What I wanted to know is, how much of a security threat is this? I need to be able to communicate this effectively to management so that they know exactly what they are agreeing to.
A good example of re-using the same nonce is Sony vs. Geohot (on a different algorithm though). You can see the results for sony :) To the point. Using the same IV might have mild or catastrophic issues depending on the encryption mode of AES you use. If you use CTR mode then everything you encrypted is as good as plaintext. In CBC mode your first block of plaintext will be the same for the same encrypted data.
I have read on wikipedia "However, symmetric ciphers also can be used for non-repudiation purposes by ISO 13888-2 standard."

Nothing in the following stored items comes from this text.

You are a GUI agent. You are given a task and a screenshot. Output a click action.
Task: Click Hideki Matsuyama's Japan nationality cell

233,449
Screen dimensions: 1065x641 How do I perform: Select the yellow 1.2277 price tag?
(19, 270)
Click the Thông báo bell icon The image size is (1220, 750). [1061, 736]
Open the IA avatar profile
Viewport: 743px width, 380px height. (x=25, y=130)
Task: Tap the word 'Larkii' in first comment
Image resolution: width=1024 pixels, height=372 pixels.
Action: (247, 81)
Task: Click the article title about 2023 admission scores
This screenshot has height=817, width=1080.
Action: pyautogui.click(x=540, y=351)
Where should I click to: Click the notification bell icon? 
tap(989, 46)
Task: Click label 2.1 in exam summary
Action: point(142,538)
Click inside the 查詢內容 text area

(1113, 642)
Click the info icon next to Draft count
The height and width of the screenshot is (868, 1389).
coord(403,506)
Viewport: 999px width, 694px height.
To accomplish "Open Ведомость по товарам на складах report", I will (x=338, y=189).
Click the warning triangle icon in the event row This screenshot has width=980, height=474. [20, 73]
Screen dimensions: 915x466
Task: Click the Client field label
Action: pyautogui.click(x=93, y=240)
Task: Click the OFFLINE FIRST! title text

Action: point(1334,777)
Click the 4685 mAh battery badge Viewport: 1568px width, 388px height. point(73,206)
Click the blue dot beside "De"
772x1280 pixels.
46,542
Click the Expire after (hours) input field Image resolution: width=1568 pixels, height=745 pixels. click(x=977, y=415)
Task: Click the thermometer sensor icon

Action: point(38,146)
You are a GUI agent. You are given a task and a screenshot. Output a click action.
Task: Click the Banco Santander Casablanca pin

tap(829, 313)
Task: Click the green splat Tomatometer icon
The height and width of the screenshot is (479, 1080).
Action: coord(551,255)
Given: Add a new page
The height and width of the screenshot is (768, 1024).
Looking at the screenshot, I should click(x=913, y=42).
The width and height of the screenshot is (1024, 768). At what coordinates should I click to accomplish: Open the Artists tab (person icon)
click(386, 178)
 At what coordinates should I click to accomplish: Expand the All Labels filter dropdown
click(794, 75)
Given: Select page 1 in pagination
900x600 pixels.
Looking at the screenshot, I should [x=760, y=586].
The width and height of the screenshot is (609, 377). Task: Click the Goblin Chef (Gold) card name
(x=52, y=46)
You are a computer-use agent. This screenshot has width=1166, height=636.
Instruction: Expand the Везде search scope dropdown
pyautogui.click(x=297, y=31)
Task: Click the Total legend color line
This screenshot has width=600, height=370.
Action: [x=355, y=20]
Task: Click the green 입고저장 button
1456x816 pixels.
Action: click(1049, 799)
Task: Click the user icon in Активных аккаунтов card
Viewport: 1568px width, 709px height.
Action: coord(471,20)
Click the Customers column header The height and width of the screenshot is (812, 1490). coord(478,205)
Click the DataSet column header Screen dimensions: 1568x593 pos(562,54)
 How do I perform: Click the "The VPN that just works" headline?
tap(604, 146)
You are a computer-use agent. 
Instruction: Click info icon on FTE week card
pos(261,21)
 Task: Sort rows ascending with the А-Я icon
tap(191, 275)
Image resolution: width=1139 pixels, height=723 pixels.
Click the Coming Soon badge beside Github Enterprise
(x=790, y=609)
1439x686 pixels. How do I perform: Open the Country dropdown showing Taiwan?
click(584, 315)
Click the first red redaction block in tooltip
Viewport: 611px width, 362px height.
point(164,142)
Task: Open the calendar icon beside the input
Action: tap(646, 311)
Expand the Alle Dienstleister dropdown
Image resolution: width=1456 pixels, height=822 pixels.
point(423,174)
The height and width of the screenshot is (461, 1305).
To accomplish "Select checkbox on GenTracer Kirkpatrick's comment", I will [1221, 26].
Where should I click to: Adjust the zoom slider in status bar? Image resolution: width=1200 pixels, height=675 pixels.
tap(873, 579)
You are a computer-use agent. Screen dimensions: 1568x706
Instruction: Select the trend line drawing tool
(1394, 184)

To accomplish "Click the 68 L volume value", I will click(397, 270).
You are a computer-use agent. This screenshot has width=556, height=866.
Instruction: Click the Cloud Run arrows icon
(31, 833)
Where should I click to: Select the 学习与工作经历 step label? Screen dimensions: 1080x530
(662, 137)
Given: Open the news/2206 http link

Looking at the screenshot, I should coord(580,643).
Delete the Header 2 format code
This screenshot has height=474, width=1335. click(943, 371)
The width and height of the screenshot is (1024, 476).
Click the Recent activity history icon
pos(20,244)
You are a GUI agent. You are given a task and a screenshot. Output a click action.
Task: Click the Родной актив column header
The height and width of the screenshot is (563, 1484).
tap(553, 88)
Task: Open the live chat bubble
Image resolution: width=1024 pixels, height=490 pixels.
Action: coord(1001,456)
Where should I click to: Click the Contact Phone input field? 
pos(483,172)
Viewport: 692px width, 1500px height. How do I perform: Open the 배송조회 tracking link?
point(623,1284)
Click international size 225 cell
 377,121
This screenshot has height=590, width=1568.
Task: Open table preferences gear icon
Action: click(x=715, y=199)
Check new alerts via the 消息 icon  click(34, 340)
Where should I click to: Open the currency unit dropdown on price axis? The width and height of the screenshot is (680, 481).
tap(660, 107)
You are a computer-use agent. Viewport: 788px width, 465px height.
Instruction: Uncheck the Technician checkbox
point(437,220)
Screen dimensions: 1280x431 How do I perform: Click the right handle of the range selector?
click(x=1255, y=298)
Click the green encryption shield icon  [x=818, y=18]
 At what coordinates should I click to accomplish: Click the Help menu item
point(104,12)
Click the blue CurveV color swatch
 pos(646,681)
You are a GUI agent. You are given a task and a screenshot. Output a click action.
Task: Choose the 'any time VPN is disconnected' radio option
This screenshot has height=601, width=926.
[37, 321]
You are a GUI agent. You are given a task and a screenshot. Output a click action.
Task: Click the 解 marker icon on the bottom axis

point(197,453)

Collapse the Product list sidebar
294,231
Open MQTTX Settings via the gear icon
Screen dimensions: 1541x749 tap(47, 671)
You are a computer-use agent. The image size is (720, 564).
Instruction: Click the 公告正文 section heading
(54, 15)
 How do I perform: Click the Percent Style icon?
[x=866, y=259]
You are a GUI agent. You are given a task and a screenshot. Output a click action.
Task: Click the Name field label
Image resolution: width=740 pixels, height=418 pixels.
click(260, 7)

Then again and I read on another wiki page, "Non-repudiation, or more specifically non-repudiation of origin, is an important aspect of digital signatures. By this property an entity that has signed some information cannot at a later time deny having signed it. Similarly, access to the public key only does not enable a fraudulent party to fake a valid signature. This is in contrast to symmetric systems, where both sender and receiver share the same secret key, and thus in a dispute a third party cannot determine which entity was the true source of the information."
This means one page says symmetric algorithms have non-repudiation and another page says they don't have it and therefore they are not used for digital signatures. So do symmetric keys have non-repudiation or not? It makes sense that they can not be used for signatures and non-repudiation since symmetric keys are the same and thus the system can't distinguish which one belongs to which person and which one is first etc. In that case I think symmetric keys are only a tool for confidentiality and not used for non-repudiation or digital signatures.
As for non-repudiation, the tricky part is that it's not technical but rather legal term and it causes a lot of misunderstanding if placed in technical context. The thing is that you can always repudiate anything you have done. And that's why there are courts.
In the court two parties are confronted and try to prove each other wrong using evidence. Here's where technology comes, as it allows to collect sufficient electronic evidence to prove wrong the party that tries to deny a transaction, message etc.
And this is exactly what ISO 13888 series does in part 1: it provides guidelines on what evidence to collect and how to protect it to maximise your chances of countering a repudiation of electronic transaction. This standard talks about a number of tokens that serve this purpose. These tokens are for example: identifiers of both parties, timestamps, message hashes etc. Then it goes into details on how you should protect these tokens so that they retain their value as evidence.
The two other parts (2 and 3) describe specific cryptographic techniques that can be applied to obtain tokens. Symmetric ones are just keyed hashes if I remember correctly (such as HMAC), while assymetric is digital signature.
I think the answer depends on whether the shared key is public or not. If the parties agree to public source (third party) for their shared key there is non-repudiation of origin.
ISO 13888-2 introduces structures and protocols which can be used to introduce non-repudiation services, in the context of symmetric techniques. However all these "tricks" rely on the existence of a Trusted Third Party.
The point of the second Wikipedia citation in the question is that asymmetric key systems intrinsically [and without the need of thrid parties] offer non-repudiation features (specifically NRO i.e. non-repudation of the the Origin).